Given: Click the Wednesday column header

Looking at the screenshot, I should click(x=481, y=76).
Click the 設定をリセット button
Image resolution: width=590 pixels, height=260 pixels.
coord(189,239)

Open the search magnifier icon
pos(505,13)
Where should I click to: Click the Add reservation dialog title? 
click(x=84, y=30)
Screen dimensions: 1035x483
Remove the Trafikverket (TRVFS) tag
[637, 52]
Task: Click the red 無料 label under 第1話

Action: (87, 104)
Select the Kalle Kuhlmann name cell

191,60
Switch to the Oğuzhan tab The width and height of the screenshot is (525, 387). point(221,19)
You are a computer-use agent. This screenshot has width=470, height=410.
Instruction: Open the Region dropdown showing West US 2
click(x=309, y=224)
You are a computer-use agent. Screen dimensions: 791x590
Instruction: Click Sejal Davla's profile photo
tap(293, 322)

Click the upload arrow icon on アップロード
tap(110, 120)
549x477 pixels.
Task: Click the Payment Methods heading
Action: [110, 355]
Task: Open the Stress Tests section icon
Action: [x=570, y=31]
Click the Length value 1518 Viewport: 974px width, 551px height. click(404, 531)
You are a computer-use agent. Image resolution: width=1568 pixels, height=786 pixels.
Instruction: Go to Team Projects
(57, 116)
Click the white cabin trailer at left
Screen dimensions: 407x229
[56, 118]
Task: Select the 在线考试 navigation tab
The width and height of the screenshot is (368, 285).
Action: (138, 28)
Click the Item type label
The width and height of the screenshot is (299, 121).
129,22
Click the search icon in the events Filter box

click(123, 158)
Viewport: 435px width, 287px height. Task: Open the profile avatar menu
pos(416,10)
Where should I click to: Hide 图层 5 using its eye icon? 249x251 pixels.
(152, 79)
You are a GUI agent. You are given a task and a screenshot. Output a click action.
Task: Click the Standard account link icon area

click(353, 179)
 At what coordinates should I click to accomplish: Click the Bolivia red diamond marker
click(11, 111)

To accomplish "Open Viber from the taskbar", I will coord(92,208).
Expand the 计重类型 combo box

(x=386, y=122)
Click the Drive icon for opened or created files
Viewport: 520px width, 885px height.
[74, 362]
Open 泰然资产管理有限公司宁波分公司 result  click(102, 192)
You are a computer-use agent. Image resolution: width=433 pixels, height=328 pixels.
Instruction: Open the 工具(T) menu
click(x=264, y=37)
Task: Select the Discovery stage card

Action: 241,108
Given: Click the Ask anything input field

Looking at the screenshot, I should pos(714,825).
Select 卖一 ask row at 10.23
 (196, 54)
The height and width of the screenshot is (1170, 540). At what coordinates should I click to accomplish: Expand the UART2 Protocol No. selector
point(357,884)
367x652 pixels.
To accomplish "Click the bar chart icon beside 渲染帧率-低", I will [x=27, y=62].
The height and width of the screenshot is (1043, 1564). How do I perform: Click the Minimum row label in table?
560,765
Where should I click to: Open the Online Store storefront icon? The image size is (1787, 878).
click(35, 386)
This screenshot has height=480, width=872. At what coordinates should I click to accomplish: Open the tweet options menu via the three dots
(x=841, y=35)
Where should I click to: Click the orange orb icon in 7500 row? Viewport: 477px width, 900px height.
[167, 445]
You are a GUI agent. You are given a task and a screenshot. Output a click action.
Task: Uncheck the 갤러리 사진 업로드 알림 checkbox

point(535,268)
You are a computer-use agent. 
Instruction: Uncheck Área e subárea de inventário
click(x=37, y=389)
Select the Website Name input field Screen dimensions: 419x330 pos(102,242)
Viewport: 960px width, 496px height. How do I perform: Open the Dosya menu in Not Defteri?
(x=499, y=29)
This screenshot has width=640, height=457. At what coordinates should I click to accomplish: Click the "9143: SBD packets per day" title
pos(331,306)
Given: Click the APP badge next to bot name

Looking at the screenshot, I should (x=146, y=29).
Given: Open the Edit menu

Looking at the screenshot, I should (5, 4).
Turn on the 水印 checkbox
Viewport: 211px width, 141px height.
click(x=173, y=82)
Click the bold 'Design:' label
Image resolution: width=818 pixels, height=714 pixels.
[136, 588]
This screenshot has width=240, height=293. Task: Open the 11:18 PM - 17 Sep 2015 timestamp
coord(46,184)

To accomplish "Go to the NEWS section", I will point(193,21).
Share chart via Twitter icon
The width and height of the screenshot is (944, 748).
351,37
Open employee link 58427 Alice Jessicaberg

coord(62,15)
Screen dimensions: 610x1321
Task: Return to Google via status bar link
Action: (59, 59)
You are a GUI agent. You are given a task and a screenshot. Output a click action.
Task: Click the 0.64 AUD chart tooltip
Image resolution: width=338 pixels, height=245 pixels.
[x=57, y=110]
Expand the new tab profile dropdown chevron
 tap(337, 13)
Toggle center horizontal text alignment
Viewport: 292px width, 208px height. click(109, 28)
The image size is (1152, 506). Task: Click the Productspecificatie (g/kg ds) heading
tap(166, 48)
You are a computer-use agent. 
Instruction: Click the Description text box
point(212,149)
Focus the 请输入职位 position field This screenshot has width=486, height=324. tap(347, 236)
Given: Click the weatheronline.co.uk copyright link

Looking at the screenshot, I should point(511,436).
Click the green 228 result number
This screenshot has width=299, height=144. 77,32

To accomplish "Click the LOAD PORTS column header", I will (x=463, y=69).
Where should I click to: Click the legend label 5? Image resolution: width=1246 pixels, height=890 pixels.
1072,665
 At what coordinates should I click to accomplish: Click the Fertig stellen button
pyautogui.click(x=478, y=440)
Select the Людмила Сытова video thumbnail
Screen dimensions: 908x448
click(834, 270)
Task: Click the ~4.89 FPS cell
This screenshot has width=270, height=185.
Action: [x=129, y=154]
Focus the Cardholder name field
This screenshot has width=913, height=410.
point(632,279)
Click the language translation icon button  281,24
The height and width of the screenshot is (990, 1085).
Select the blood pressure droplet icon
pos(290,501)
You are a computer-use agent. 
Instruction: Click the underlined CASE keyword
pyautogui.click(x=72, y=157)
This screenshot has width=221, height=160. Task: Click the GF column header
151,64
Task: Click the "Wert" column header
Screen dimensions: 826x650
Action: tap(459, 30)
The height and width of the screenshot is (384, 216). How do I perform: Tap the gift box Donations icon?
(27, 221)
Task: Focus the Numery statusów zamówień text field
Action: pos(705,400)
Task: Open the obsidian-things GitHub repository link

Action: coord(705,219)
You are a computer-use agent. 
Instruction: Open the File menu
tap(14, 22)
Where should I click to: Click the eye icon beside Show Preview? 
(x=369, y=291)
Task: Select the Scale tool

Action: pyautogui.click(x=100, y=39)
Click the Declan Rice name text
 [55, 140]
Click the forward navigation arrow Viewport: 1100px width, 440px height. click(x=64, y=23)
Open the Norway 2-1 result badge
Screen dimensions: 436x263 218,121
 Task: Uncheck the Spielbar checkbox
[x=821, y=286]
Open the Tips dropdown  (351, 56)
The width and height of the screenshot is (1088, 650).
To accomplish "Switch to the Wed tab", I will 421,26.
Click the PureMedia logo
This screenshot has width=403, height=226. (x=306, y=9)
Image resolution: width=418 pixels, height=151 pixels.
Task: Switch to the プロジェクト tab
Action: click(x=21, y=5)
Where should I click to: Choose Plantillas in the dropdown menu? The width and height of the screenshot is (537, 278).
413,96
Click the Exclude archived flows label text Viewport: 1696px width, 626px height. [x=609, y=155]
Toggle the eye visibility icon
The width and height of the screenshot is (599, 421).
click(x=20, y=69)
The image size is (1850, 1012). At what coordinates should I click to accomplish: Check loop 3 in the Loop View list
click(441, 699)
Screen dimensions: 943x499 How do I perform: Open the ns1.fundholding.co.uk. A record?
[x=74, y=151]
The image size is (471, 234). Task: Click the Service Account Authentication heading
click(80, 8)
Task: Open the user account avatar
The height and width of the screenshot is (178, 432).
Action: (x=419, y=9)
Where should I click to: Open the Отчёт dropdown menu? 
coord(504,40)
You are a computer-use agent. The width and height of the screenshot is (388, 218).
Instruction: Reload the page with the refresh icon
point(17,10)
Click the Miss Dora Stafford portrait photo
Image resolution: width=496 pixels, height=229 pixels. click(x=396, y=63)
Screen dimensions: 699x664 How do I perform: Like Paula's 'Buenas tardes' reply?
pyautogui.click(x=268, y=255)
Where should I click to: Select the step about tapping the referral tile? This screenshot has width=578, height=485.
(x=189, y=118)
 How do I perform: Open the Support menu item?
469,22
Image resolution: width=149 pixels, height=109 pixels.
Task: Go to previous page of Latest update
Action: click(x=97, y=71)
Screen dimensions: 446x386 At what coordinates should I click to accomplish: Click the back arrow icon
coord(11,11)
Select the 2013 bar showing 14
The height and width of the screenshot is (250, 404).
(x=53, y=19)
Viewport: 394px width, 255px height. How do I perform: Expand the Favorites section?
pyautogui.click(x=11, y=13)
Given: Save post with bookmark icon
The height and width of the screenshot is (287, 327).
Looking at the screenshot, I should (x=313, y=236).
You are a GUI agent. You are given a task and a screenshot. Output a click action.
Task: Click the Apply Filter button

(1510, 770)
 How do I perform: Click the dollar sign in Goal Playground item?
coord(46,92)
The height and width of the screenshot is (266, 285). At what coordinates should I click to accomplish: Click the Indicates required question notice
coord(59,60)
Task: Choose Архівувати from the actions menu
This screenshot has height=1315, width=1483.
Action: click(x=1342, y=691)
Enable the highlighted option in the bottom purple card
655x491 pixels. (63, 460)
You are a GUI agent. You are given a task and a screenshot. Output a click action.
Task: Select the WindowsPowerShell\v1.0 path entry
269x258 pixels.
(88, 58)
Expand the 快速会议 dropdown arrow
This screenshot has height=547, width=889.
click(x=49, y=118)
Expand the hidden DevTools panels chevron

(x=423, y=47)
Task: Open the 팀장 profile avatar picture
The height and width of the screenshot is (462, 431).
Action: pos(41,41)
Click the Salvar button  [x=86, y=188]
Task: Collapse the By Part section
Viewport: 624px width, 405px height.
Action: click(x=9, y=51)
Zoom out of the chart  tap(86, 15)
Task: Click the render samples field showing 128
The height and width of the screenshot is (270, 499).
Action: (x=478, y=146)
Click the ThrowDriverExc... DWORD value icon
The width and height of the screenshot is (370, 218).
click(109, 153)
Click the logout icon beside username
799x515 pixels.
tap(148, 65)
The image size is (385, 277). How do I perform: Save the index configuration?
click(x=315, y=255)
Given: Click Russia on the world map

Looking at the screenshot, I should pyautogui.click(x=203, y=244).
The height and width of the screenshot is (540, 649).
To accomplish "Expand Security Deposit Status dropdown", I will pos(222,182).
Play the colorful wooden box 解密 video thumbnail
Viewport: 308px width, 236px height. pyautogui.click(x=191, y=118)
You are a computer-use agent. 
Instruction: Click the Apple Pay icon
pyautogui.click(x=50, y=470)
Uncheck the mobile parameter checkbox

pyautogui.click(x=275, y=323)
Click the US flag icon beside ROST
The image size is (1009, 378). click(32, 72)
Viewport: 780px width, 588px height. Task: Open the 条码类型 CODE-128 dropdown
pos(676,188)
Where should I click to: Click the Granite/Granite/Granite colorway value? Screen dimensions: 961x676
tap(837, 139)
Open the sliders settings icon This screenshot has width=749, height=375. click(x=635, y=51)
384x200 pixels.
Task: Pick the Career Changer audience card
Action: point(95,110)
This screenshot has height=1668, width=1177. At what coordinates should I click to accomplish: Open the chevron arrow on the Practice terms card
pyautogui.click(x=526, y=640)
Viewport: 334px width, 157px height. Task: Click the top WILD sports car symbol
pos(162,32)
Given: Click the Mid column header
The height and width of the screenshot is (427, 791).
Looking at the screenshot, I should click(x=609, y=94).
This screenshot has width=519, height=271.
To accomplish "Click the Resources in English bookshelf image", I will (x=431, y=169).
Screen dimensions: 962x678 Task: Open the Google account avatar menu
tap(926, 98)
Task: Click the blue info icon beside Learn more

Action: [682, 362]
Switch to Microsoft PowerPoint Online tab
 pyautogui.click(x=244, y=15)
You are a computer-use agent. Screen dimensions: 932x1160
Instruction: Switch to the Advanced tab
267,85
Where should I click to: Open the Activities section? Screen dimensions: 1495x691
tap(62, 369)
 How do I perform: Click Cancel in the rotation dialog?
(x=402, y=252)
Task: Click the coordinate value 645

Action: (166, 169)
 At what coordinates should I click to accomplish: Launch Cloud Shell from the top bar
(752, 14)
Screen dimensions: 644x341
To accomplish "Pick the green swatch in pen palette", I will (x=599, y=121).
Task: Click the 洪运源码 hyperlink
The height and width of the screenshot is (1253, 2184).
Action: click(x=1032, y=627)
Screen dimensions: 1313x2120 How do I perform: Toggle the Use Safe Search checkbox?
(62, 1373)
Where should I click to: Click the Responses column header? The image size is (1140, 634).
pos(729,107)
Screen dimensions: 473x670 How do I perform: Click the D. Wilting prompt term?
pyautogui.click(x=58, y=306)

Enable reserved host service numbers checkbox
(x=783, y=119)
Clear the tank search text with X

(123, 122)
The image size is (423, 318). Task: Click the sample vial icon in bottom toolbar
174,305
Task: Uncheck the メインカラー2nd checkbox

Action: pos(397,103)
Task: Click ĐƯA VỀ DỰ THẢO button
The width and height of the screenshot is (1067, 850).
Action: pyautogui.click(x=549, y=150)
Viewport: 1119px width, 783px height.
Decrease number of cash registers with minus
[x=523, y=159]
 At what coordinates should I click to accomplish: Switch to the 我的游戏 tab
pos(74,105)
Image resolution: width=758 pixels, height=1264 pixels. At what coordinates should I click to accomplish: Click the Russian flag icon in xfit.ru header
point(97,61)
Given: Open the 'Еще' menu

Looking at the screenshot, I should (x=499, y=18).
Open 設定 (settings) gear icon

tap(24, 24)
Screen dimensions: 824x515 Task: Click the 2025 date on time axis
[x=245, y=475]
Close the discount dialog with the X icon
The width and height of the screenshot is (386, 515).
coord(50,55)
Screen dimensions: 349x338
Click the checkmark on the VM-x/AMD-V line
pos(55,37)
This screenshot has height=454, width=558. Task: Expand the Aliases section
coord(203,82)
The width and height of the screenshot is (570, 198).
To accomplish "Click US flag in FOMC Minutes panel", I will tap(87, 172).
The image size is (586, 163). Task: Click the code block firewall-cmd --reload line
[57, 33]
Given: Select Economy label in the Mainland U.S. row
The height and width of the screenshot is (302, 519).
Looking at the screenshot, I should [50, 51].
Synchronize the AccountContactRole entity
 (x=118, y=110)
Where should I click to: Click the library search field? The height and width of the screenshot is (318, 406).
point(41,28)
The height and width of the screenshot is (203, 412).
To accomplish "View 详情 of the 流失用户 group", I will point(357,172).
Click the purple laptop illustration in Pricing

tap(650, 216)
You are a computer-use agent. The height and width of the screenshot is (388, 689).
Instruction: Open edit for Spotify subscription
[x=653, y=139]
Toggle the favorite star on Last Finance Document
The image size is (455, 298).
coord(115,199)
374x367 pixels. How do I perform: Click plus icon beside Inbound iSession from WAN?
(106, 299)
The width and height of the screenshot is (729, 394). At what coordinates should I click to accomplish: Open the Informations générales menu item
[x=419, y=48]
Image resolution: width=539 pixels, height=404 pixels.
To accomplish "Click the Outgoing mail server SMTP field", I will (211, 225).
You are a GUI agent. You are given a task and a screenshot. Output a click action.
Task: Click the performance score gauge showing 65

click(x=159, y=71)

────────────────────

■ **Task description**:
In the listing above, find the line containing "Where should I click to: Click the Granite/Granite/Granite" and the line containing "Given: Click the Mid column header", then repeat those two lines and everything between them exactly.

■ **Output of the task**:
Where should I click to: Click the Granite/Granite/Granite colorway value? Screen dimensions: 961x676
tap(837, 139)
Open the sliders settings icon This screenshot has width=749, height=375. click(x=635, y=51)
384x200 pixels.
Task: Pick the Career Changer audience card
Action: point(95,110)
This screenshot has height=1668, width=1177. At what coordinates should I click to accomplish: Open the chevron arrow on the Practice terms card
pyautogui.click(x=526, y=640)
Viewport: 334px width, 157px height. Task: Click the top WILD sports car symbol
pos(162,32)
Given: Click the Mid column header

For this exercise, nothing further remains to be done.